Следует отметить, однако, что для большинства своих читателей и для аудитории «Зеленой Лампы» Мережковский был совсем не тем, кем он хотел быть в эмиграции. Внимание и интерес публики относились к Мережковскому — знаменитому писателю, автору всем известных еще в России исторических романов и критических произведений, тогда как Мережковский ощущал себя вождем сторонников метафизического добра, ведущих активную борьбу с предельным метафизическим злом — с большевизмом, и призывал к этому всех — и русских и французов. В некоторых французских кругах, интересующихся духовными вопросами и метафизикой, Мережковскому удалось найти союзников и последователей, русские же слушатели, в большинстве, оставались к его проповеди равнодушными. Брали в Тургеневской библиотеке и перечитывали «Леонардо да Винчи» и другие его прежние книги, с удовольствием слушали его действительно блестящие выступления в «Зеленой Лампе», но к книгам, написанным Мережковским в эмиграции, — к «Тайне Трех», к «Атлантиде», к «Иисусу Неизвестному» и к «Ликам святых» относились даже с некоторой опаской — «Бог знает что стал писать на старости лет, непонятно!»

Для среднего эмигрантского уровня Мережковский, конечно, был слишком труден и слишком тревожен.
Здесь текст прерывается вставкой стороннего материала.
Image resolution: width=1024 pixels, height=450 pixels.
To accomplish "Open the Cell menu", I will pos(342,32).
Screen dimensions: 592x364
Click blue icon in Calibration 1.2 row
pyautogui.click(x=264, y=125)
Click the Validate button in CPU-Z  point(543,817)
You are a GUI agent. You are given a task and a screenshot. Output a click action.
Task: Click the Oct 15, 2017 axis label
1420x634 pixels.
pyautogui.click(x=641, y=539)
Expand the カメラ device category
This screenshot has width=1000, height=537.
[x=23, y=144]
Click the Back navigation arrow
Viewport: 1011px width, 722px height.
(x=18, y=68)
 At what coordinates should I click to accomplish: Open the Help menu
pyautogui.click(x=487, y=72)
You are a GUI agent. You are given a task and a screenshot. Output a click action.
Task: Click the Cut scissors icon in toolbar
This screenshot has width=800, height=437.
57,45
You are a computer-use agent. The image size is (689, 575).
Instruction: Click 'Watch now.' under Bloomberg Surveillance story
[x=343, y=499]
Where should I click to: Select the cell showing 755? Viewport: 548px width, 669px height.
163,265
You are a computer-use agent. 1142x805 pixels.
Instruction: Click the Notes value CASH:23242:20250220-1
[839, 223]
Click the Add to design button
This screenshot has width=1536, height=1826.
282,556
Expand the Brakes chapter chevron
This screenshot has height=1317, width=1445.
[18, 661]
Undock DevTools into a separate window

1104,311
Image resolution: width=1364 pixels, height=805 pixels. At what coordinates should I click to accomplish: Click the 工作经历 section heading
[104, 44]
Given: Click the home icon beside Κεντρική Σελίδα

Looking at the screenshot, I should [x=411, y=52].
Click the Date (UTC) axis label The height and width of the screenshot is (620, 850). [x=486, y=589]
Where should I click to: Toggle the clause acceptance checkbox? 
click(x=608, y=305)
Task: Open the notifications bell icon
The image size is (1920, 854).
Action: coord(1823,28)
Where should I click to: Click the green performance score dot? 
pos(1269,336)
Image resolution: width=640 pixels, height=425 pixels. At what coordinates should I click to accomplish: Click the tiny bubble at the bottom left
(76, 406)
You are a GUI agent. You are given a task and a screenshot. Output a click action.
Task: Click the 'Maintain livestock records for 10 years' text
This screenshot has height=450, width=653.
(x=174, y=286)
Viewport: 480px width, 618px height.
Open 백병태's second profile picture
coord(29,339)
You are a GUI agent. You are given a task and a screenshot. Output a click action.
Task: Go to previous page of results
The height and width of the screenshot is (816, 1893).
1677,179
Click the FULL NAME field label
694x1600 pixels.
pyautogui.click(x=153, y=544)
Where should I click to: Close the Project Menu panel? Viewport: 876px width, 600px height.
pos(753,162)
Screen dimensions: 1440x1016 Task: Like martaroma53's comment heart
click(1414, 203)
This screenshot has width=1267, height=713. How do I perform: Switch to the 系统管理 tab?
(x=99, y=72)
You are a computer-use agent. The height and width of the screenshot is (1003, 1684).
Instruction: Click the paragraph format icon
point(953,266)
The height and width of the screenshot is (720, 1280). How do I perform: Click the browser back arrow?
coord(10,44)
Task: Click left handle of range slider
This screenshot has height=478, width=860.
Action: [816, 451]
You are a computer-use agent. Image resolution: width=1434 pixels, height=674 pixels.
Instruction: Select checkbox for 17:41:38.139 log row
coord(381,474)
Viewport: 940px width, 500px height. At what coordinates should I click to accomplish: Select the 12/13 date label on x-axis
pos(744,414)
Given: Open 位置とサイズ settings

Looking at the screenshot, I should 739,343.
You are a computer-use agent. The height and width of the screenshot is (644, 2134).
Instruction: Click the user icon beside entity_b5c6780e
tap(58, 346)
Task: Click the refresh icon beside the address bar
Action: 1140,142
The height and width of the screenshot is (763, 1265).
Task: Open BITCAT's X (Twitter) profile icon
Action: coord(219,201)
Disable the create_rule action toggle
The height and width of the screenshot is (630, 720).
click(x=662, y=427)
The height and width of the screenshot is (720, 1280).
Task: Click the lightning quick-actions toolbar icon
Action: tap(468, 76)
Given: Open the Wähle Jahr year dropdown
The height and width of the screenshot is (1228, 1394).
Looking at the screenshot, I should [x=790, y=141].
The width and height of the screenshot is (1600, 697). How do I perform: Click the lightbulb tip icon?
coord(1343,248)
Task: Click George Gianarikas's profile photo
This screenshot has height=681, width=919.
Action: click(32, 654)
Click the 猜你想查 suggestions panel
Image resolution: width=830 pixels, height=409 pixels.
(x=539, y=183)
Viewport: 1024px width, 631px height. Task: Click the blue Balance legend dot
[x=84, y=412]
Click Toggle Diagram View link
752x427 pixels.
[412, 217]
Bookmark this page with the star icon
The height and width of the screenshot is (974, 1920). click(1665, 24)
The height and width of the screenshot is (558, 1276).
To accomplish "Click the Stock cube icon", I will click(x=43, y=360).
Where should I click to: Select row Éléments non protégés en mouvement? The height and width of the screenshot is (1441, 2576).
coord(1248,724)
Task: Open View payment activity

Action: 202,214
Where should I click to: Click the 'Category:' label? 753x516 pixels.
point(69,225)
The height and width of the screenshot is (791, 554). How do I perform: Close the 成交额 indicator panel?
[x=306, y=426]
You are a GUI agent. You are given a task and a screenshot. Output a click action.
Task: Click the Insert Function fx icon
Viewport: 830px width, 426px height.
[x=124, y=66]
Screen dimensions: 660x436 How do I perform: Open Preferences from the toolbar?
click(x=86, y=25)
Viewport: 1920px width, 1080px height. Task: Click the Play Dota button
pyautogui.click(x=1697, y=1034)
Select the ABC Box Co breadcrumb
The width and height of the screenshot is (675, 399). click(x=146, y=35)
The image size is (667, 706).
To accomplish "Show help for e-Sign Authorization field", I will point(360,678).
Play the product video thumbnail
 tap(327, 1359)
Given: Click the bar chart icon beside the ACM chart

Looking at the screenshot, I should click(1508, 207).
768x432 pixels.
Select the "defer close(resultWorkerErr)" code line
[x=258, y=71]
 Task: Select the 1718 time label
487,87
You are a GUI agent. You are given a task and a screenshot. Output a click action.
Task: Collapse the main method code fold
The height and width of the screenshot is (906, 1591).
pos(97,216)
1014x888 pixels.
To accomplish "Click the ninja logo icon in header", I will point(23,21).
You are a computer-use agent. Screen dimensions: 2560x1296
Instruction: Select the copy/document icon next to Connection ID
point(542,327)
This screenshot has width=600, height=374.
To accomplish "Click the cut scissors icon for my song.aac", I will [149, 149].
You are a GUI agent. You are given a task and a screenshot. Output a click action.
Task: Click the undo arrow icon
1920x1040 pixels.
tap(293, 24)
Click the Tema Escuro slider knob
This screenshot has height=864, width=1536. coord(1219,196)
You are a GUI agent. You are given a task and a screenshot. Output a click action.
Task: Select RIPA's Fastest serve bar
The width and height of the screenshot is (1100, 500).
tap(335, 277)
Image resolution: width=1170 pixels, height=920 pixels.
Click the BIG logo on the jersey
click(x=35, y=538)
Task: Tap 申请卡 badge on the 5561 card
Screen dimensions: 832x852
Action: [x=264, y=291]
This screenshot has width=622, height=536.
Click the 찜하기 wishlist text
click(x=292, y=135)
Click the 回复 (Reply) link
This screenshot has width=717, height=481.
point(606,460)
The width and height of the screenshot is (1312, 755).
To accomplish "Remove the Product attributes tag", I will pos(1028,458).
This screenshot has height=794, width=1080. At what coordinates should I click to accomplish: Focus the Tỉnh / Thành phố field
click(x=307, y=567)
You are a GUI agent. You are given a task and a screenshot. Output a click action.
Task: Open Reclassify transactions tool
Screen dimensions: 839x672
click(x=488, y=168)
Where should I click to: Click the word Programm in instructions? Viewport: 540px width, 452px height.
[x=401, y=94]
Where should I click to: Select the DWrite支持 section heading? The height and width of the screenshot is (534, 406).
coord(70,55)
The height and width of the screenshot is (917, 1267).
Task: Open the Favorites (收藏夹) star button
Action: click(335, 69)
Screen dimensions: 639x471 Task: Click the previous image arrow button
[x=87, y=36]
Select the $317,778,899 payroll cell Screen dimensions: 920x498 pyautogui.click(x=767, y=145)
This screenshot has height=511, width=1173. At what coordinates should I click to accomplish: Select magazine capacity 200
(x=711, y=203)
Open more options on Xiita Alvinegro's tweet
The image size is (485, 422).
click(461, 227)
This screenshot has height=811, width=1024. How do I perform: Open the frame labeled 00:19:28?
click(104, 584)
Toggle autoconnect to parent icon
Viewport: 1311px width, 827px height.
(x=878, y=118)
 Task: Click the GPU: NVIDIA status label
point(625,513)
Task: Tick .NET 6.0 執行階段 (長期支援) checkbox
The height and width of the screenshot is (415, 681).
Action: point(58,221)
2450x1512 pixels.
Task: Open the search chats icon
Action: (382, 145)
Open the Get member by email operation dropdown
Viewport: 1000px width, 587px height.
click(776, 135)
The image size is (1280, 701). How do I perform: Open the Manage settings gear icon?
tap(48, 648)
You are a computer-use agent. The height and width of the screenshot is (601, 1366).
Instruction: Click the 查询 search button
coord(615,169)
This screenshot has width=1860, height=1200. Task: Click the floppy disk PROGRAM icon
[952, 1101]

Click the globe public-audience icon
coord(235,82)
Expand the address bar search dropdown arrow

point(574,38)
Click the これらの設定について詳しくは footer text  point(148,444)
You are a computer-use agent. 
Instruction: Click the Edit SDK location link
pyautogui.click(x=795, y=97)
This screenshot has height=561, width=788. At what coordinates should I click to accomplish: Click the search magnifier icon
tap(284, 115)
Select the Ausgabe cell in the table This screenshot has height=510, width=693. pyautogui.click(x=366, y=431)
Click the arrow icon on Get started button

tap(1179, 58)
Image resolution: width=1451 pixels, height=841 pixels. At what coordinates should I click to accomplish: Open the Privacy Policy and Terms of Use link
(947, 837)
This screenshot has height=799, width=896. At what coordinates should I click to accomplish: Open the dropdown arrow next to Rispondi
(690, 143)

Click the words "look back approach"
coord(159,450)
Он жил и мыслил в области отвлеченнейших метафизических концепций, и то, что ему казалось самым насущным, самым интересным, — «раскрытие в человечестве Третьего завета Духа, взлет „по вертикали“ из царства необходимости в царство свободы, наступление эсхатолического момента, в котором исчезнет дурная бесконечность истории — „плоскость“, и предшествующая эсхатологии борьба антиномии Добра и Зла в мире, в наши дни совершающаяся», — все эти «главные» вопросы требовали не только большого культурного и образовательного уровня, но и специального интереса к ним, специального личного склада души, личной взволнованности, — чего у большинства читателей, у слушателей вовсе не было.

Становилось порой даже обидно за Мережковского, когда он с увлечением ухватывался за малейший намек на понимание в первом встречном и, со свойственной ему щедростью в раздавании «титулов», возглашал публично, что такой-то говорит, как Тертуллиан или как Лютер.

Многие упрекали Мережковского за это и считали подобные выпады только эстрадным, заранее рассчитанным на эффект, приемом. Какая-то доля правды в таких упреках конечно была, но все-таки одними эффектами Мережковский не исчерпывался. С таким же напором, с такой же энергией, он спорил и у себя дома на «воскресениях», хотя заранее знал, что тут уж никакой рассчитанный прием не встретит доверия, что Зинаида Николаевна, в случае надобности, не станет его поддерживать, и что аудитория, в большинстве, будет не на его стороне.